The Best of Youth (Marco Tullio Giordana, 2003)

January 12, 2012

Raiding my writing archives once more. This review was originally written in July 2009 for a long abandoned former blog of mine.

With its six hour running time and focus on nearly 40 years in the lives of its protagonists, the Italian saga of family, friendship, love, and life in general that is The Best of Youth has something of a reputation as a contemporary cinematic behemoth, alongside Béla Tarr’s even longer Sátántangó; films where the epic running time tends to take precedence in the mind of a potential viewer over the content, making them perhaps seem like little more than challenges for the supposed “hardcore” film watcher, and possible chores to sit through. I cannot speak for Tarr’s film, having not seen it, but such a description is thankfully an inappropriate one for Giordana’s film.

The feel and unhurried scope of the film brings to mind a great novel, rather than a typical cinematic outing. Instead of rushing through the events of the nearly 40 year period, the film’s proceedings are paced impeccably, allowing room for extensive, brilliantly realised characterisation alongside the factual and fictional occurrences that shape the lives of the Carati brothers, Matteo (Alessio Boni) and Nicola (Luigi Lo Cascio), as well as those closest to them. All the performances have a distinct air of authenticity about them, which, in addition to the screenplay, helps to prevent any sort of overly melodramatic tone from making an appearance in the depiction of the numerous feuds, romances and personal revelations that occur. The important social and political points in the story are also not hammered home in a blunt fashion by the writing, and their role in the shaping of the characters is successfully put across. What we are provided with is a completely natural weaving through the course of two lives.

In the conceiving of such a lengthy film, there is always the risk that the time will end up being devoted to unengaging protagonists, rendering the final product an awful bore. This is certainly not the case here with the completely engrossing Matteo and Nicola. The events surrounding an intended vacation in the summer of 1966 result in personal epiphanies for the two men, sending them on radically different journeys. Matteo, the more repressed and mysterious of the two, is a deeply tormented figure. Constantly baffled and outraged by the world around him, he has great difficulty finding suitable outlets for venting his intense frustration, and this proves to be the driving force behind the numerous downfalls of his life. The path he takes involves stints in the military and police force, exposing him to the numerous atrocities taking place in the country that tug at his emotions and also end up hurting those he cares about.

Nicola’s story is not comprised of solitude similar to that of his brother’s, and he is a less confusing individual, but it is equally interesting. He attempts to take on an existence of normalcy, after getting involved with radicalism in his student days, and finally finds purposes for his life, that of a doctor and a family man. However, he still struggles to find complacency in love and his line of work, with similar social and political issues as found in his brother’s storyline ultimately affecting his relationships and moral compass. With Matteo having become something of a lone wolf, Nicola is the one left to deal with the brunt of the hardships that affect the Carati family.

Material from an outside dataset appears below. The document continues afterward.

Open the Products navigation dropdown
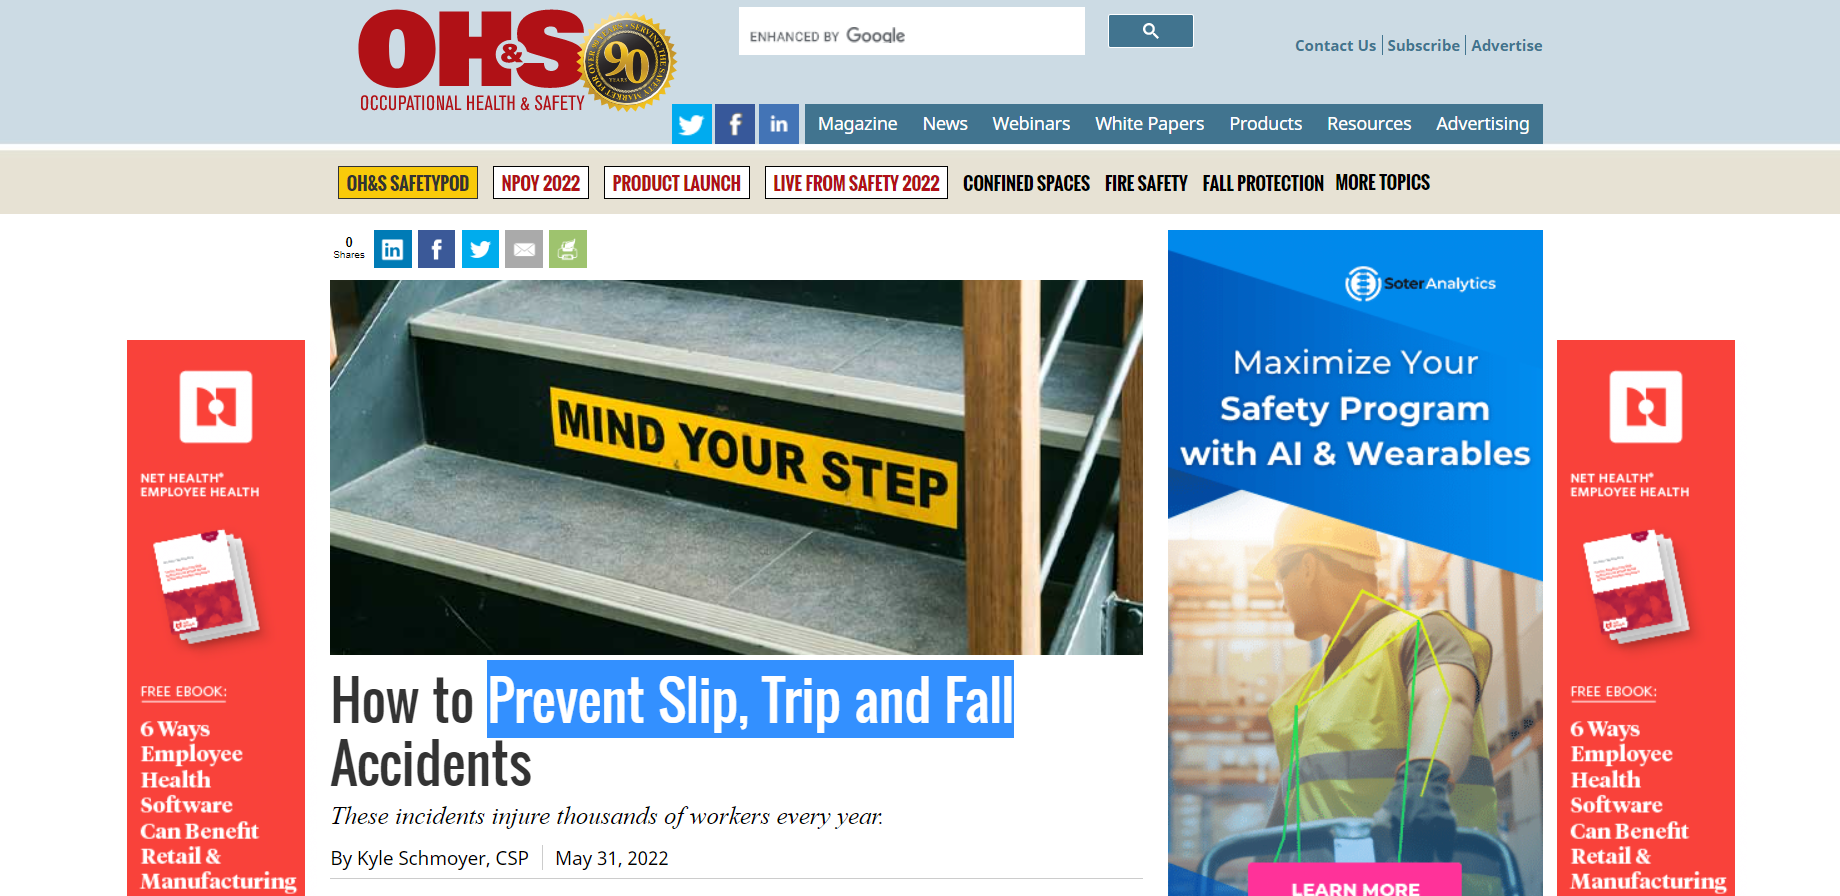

The naturalist feel, and the depth of the many relationships presented, result in The Best of Youth‘s status as a sublime example of humanist cinema, enhanced by its complete lack of sentimentality. Every moment of romance, anguish, joy, and life affirmation is superbly realised and touching throughout. There is one particular painful event a good way in that changes the dynamic of the remaining two hours or so quite a bit. If I have one complaint about the film, it is that some of the scenes in this final stretch, such as those focusing on conversations between Nicola and his two long time friends as one sets up a home for himself, feel rather insubstantial and ever so slightly unsatisfying compared to the tragedy that has come not long before and that still to come. They definitely fit the story, and hardly ruin the film, but I just had a longing for the flow of the conclusion to be focused on the core plot threads left to be resolved. I do realise that this is a rather silly complaint. Perhaps I just have an uncontrollable urge to search for faults since I rarely encounter cinema this rewarding.